提示文 -
強い選手が出てきても業界が発展しない理由

Xのトレンドに「錦織」の文字。

「感動した!」 「ドキドキした!」 「凄すぎる!」 多くの人が復活した錦織選手のプレーに魅了され、 錦織”ランド”に引き込まれていった様子がXの多くの投稿からも感じられました。

しかし、

「こんなにも魅力的な選手がいるのに、なぜ日本のテニス界が発展しないのか…」

こう思う人も多くいらっしゃるのではないでしょうか?

せっかく魅力的な選手がいるのだから

▶︎もっとメディアが取り上げてくれれば…
▶︎協会が頑張ってくれれば…

こんな声もよく聞きます。

そして、錦織選手本人も今大会のインタビューでこのように発言していました。

「何人も強い選手がトップ100にいる状態を作らないといけない」 「トップ10に1人くらい選手がいればより後ろの選手もついていきやすくなる」

魅力的な選手が増えれば、 お客さんも増え、テニスをする人が増え、日本のテニス界ももっと盛り上がる。

現に、錦織選手が日本の大会に出場すれば、 お客さんは集まり、盛り上がっています。 それなのに…

日本のテニス界が発展しているように感じない。

それはなぜなのか。

錦織圭はディズニーランド化しているから。

私はそう考えています。

「うーん、よくわからない…」

出題 1 -
提示文の「せっかく魅力的な選手がいるのだから」から「選手もついていきやすくなる」」まで（両端を含む）を、「メディア」を「テレビ局」に置き換えて書き直してください。
出題 2 -
提示文を2文で要約してください。
出題 3 -
提示文について、次の問いに答えてください。
(a) Xのトレンドにはどんな文字が出ましたか？
(b) 錦織選手はインタビューで、トップ10に何人くらい選手がいれば後ろの選手もついていきやすくなると述べましたか？
(c) 日本のテニス界が発展しているように感じない理由を、筆者はどう考えていますか？

提供資料 -

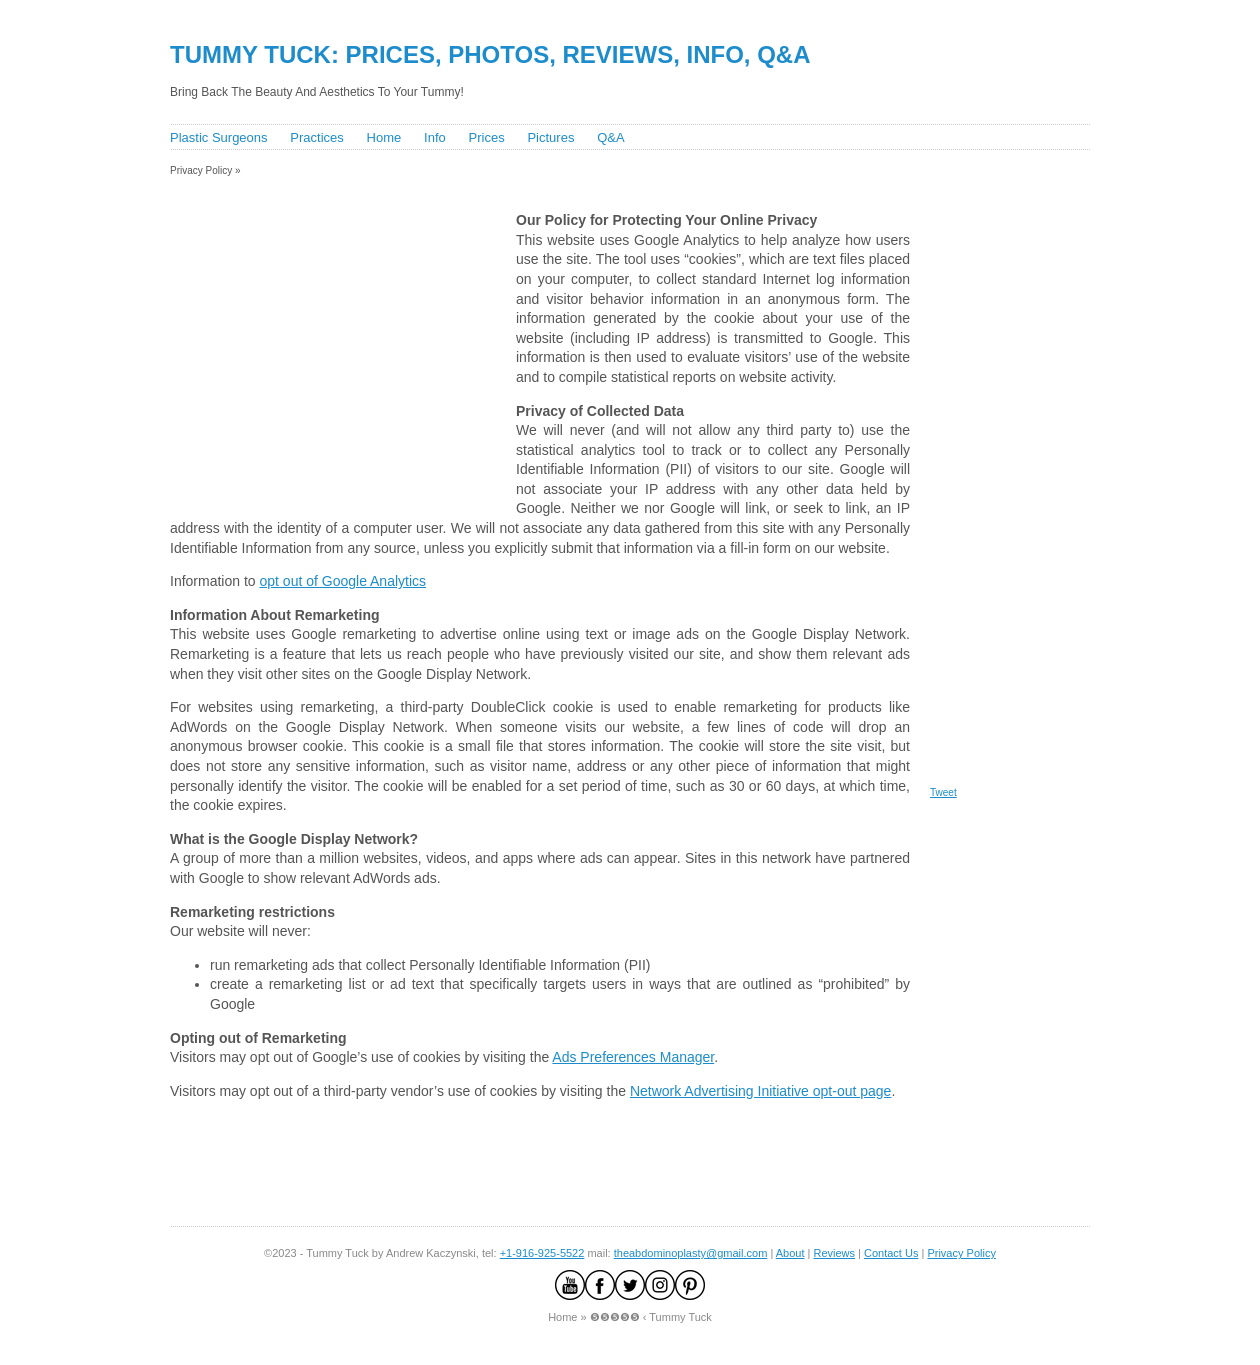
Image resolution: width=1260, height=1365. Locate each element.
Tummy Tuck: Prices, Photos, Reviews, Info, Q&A (490, 54)
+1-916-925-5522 (542, 1253)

解答 1 -
せっかく魅力的な選手がいるのだから

▶︎もっとテレビ局が取り上げてくれれば…
▶︎協会が頑張ってくれれば…

こんな声もよく聞きます。

そして、錦織選手本人も今大会のインタビューでこのように発言していました。

「何人も強い選手がトップ100にいる状態を作らないといけない」 「トップ10に1人くらい選手がいればより後ろの選手もついていきやすくなる」

解答 2 -
錦織選手の復活したプレーはXで多くの人を魅了しました。しかし筆者は、錦織選手が日本の大会に出れば客が集まるのに日本のテニス界が発展しているように感じられない理由を、錦織圭がディズニーランド化しているからだと考えています。

解答 3 -
(a) 「錦織」の文字
(b) 1人くらい
(c) 錦織圭がディズニーランド化しているから